:: DOCUMENT EXTRACT ::
_ _ _ _ _
Friday, January 7, 2022

His Which Says Nothing







Odd dream.  Woke up and could only feel it’s irksome touch.  I was earnestly navigating something dissonant.  What was it?  Walking down the hall towards the bathroom, I remembered just been in close proximity with Chairman Xi.  We were on a bus.  There were some official handlers as well.  I was speaking with them about U.S.-China relations.  It wasn’t appropriate to speak to Jinping directly, but rather I spoke audibly so that he would hear.  I said something anodyne about needing humility on both sides.  I was very conscious of needing to talk and of not talking to him, but atmospherically to his staff that he would also hear.  The Chairman gave one of his, enigmatic cherubic smiles of his which says nothing and got off at a stop with is staff.  



Dreams discharge the tension of the day, presumably.  This dream must have been catalyzed by witnessing my wife’s frustration over an article she wrote comparing Nomadland with China’s new unlikely fifty-six-year-old all-star, Su Min who took to the road after having enough of house work and an abusive relationship and the obligatory quality of parenting and grandparenting.  Wechat promptly blocked my wife’s article, as illegal.  Then you need to undertake the cat-and-mouse archeology to discover just what word or combination of characters has triggered the meta-minder's concerns.
_ _ _ _ _
:: RAW RECORDS ::
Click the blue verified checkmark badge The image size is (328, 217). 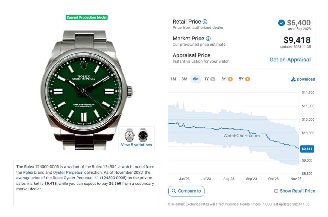(281, 23)
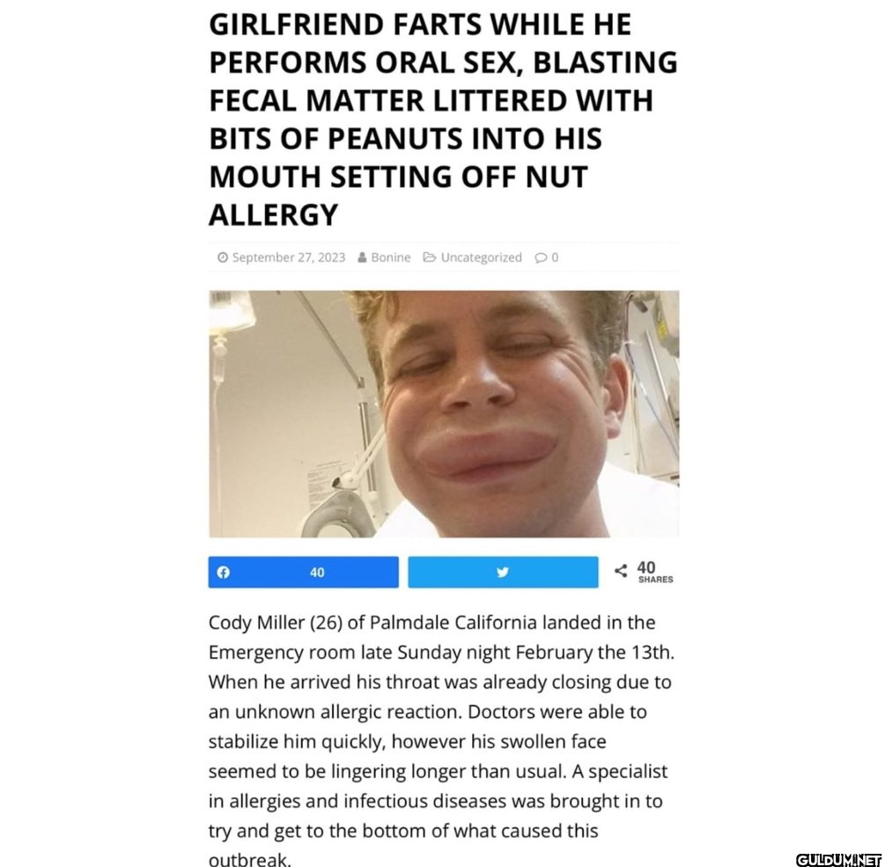Click the total 40 shares counter
The width and height of the screenshot is (885, 867).
click(x=646, y=567)
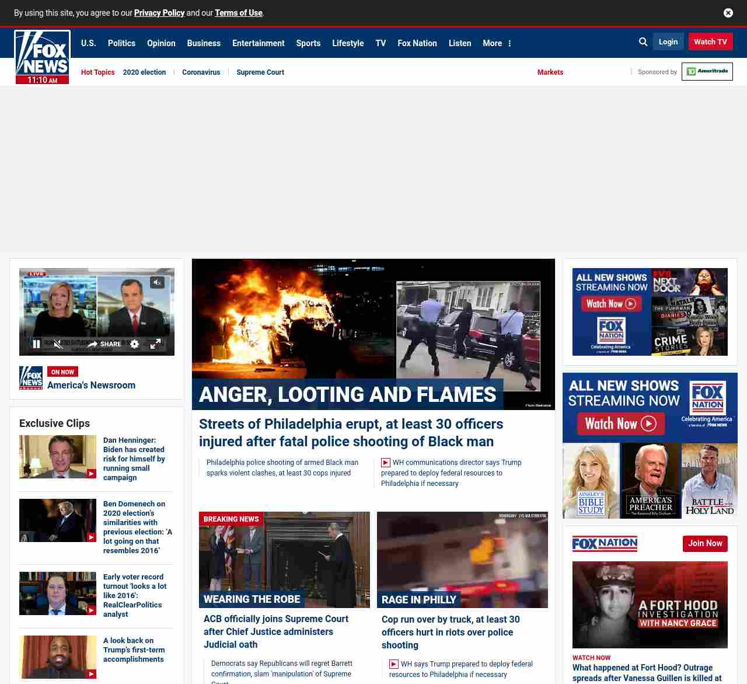The height and width of the screenshot is (684, 747).
Task: Go to the Entertainment section
Action: [x=258, y=43]
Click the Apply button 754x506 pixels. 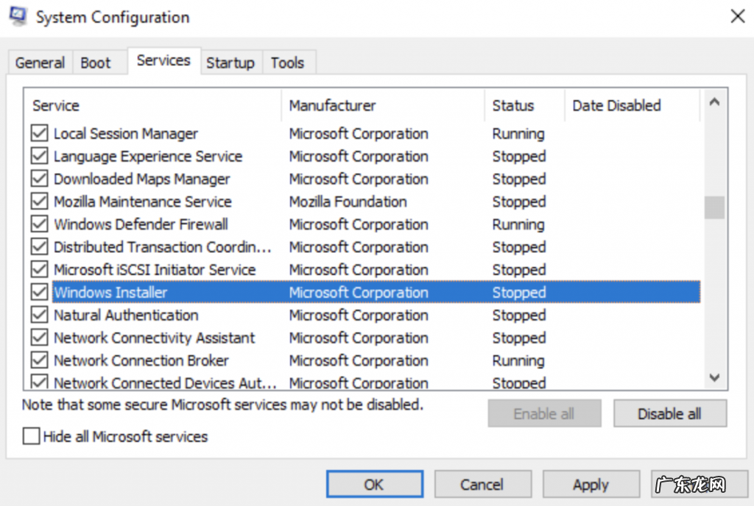591,484
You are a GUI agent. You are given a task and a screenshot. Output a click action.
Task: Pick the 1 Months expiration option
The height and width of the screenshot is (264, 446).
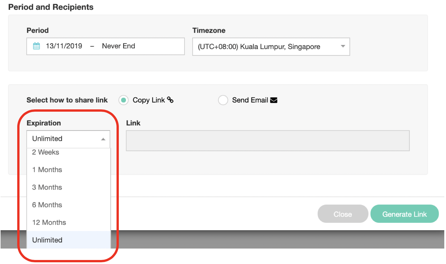coord(47,170)
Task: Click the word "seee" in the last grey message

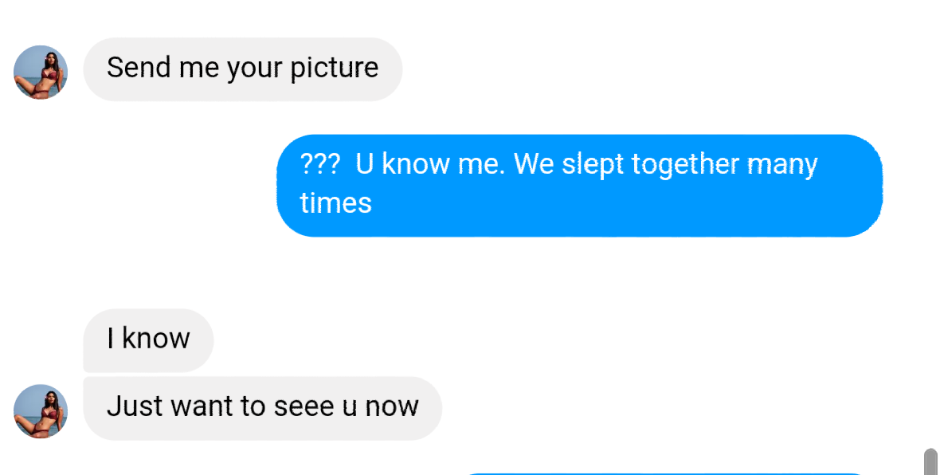Action: pos(304,406)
_ _ _ _ _
:: WORK INSTRUCTIONS ::
1: Decide whether each statement agrees with the blog entry, answering yes or no and quoting the deciding words: (a) The dream took place on a bus. (b) The writer spoke directly to Jinping. (c) Wechat blocked the wife's article.
2: In the blog entry, how old is Su Min?
3: Return, word for word, the stretch of the blog entry from "Friday, January 7, 2022" through "with is staff.".
Draw only on the blog entry, not on the records.

:: PER-TASK ANSWERS ::
1:
(a) Yes: "We were on a bus."
(b) No: "It wasn’t appropriate to speak to Jinping directly"
(c) Yes: "Wechat promptly blocked my wife’s article, as illegal."

2: Fifty-six.

3:
Friday, January 7, 2022

His Which Says Nothing







Odd dream.  Woke up and could only feel it’s irksome touch.  I was earnestly navigating something dissonant.  What was it?  Walking down the hall towards the bathroom, I remembered just been in close proximity with Chairman Xi.  We were on a bus.  There were some official handlers as well.  I was speaking with them about U.S.-China relations.  It wasn’t appropriate to speak to Jinping directly, but rather I spoke audibly so that he would hear.  I said something anodyne about needing humility on both sides.  I was very conscious of needing to talk and of not talking to him, but atmospherically to his staff that he would also hear.  The Chairman gave one of his, enigmatic cherubic smiles of his which says nothing and got off at a stop with is staff.